Three AltProt-GO-term/KEGG pathways indirect links were identified. IP_292259, crosslinked to TMEM260 in T1074 cells, and TMEM260 possesses a STRING interaction with TOGARAM, which is linked to the non-membrane-bounded organelle assembly (GO:0140694), spindle assembly (GO:0051225) and microtubule cytoskeleton organization involved in mitosis (GO:1902850). Additionally, TMEM260 interacts with GOLGA7, which is linked to GO terms related to the vesicle-mediated transport to the plasma membrane. In addition, two AltProts were also identified to be related to these GO terms: IP_105326 and IP_118499. The former was crosslinked to VIM in SKOV-3 cells, and VIM was crosslinked to MACF1, which is linked to vesicle-mediated transport GO terms.
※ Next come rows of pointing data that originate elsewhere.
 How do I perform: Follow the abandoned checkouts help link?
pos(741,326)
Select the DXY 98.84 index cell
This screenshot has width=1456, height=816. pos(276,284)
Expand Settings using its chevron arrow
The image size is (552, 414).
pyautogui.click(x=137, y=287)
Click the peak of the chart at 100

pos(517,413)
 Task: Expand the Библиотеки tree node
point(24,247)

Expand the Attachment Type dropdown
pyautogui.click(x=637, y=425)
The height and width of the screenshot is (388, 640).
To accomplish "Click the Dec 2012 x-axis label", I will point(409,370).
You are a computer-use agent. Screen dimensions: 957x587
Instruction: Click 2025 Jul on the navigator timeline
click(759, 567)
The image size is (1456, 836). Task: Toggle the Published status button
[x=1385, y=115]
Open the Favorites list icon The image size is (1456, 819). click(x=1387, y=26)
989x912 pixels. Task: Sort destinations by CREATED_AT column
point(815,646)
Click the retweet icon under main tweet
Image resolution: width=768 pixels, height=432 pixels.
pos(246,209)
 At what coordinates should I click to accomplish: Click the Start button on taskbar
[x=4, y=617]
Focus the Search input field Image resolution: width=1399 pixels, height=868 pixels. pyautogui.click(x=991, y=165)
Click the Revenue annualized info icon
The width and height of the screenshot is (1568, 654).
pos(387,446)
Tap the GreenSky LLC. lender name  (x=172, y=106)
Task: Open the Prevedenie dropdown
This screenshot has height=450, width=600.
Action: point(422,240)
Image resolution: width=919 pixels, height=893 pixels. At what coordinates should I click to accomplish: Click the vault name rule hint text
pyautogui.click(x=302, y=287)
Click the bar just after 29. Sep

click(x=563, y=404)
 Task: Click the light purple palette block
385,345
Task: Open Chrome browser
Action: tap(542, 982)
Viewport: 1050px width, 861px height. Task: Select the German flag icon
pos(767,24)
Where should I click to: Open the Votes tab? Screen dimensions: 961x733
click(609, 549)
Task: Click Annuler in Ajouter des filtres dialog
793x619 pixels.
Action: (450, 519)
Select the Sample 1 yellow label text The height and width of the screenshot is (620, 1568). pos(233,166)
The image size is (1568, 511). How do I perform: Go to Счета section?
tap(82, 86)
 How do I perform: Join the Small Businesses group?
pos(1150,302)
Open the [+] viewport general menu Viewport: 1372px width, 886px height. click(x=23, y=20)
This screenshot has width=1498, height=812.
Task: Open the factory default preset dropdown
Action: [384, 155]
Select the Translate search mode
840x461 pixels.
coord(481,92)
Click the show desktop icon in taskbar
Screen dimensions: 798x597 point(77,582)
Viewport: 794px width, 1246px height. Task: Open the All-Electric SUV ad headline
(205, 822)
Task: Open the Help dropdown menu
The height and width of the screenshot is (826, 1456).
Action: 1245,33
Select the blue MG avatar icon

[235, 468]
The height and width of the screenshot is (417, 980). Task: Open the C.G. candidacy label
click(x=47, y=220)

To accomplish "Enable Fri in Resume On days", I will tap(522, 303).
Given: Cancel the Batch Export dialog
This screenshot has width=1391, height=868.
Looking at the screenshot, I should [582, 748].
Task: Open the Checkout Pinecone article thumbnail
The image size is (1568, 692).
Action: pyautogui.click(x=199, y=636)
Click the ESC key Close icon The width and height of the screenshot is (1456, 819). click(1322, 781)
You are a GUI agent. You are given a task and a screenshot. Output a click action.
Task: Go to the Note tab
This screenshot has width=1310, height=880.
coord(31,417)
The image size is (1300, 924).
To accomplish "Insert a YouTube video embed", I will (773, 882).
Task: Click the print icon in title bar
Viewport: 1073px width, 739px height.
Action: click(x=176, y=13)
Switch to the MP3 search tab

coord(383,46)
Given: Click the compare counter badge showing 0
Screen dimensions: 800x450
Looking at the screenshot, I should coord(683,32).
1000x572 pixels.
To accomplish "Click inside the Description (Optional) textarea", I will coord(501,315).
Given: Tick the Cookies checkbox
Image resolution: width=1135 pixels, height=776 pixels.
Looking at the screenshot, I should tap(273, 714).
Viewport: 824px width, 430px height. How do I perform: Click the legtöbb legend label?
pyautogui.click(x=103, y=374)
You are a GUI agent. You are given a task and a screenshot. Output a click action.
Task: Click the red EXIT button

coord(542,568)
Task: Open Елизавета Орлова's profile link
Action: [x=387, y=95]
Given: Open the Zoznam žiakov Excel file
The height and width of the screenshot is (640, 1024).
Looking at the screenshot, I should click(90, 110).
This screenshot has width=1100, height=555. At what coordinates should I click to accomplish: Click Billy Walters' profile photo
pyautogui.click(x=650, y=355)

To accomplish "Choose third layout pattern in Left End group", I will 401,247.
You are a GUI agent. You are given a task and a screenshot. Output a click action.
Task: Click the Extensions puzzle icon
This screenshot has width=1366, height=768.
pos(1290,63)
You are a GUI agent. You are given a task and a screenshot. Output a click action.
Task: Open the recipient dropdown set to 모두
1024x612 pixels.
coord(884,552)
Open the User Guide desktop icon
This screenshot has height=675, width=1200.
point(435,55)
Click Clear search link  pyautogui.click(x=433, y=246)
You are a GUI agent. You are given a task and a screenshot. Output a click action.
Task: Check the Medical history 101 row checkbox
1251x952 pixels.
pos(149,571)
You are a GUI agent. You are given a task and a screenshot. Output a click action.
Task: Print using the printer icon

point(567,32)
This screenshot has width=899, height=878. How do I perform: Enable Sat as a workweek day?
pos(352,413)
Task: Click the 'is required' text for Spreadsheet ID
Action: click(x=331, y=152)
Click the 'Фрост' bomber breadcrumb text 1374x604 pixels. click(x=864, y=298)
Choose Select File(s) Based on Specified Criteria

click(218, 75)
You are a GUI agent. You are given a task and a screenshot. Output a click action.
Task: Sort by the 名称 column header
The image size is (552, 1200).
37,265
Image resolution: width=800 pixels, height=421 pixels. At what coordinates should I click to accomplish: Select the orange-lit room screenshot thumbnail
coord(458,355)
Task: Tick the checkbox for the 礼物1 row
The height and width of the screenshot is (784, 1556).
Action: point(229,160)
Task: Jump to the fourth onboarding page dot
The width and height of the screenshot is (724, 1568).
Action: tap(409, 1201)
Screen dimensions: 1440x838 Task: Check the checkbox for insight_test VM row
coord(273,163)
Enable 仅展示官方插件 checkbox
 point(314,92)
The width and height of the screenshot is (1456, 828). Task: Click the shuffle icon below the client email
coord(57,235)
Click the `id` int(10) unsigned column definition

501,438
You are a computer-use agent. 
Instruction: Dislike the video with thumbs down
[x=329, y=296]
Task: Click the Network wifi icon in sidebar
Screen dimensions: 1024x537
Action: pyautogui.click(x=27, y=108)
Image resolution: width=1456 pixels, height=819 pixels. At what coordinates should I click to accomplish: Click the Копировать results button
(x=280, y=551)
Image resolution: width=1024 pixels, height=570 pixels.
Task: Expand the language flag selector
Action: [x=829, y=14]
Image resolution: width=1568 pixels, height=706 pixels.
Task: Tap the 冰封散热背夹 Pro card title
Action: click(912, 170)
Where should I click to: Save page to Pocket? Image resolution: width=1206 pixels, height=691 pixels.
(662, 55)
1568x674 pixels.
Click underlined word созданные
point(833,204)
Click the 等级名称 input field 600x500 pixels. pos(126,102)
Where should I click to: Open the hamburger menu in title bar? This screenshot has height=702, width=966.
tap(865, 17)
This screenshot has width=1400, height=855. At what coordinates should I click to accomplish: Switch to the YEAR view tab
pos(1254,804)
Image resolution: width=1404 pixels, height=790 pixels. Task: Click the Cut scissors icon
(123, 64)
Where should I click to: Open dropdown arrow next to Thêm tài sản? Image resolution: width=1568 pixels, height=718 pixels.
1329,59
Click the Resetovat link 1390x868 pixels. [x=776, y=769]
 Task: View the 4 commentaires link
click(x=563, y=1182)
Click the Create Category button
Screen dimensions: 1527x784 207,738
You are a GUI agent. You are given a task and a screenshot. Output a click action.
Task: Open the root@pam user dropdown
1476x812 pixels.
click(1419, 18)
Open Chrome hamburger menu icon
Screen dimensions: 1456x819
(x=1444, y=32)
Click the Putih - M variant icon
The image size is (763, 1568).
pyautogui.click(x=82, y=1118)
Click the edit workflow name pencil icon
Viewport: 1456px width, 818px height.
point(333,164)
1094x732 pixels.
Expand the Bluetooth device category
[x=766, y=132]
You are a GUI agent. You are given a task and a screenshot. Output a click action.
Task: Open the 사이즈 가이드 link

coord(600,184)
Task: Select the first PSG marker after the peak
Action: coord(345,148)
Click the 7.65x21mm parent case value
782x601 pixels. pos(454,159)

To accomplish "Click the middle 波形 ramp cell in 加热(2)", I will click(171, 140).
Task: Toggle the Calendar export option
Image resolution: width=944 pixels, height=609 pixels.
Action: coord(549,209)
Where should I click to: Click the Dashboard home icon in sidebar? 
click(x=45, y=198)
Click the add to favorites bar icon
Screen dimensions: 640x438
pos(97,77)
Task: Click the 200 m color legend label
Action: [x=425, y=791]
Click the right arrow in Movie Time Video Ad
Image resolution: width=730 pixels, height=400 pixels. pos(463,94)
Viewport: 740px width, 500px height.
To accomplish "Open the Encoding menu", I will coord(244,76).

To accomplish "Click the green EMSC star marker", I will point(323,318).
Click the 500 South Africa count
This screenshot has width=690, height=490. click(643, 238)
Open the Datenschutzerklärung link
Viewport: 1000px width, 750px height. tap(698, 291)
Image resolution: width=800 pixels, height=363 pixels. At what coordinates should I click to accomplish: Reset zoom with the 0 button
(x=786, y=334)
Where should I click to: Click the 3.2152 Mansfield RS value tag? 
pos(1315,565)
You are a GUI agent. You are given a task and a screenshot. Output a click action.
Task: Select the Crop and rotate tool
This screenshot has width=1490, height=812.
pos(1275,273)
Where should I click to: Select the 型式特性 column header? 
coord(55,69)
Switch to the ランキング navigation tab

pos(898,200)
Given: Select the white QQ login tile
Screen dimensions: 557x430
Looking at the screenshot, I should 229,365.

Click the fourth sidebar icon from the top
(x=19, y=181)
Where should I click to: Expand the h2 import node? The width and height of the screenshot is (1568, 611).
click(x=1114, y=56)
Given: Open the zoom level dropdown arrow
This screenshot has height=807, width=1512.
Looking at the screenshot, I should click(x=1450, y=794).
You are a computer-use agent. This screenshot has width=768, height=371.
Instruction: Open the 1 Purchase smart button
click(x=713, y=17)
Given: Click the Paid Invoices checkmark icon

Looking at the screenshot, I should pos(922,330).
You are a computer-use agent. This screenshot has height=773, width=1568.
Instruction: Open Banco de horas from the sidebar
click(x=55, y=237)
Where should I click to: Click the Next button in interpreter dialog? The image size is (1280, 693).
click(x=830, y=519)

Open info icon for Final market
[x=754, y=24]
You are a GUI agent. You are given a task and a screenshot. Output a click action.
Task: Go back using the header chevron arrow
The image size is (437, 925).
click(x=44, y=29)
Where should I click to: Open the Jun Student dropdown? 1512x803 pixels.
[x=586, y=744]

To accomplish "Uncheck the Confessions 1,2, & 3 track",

IP_118499 was found crosslinked to CNNM3 in SKOV-3 cells, which processes a STRING interaction with CCNL2, which was crosslinked to VPS13C, which is linked to vesicle-mediated transport GO terms.
To confirm the probability of the observed interactions, we analysed 3D models of RefProt-AltProts using unguided interaction docking between the two partners (as described in (30)). The structures of the AltProts were predicted using I-Tasser(62), while those of the interactors were predicted using ClusPro (63). The RefProt, for which the structure was predicted by AlphaFold(64), was used as a receptor of the AltProt, which was smaller in structure. By measuring the distance of the predicted interactions, we confirmed the observed interactions from XL-MS with a mean of 23.467 Å (Supplemental Fig. 5), which is consistent with the distances described in the literature for DSSO, ranging from 5.3 (34) to 30 Å (35).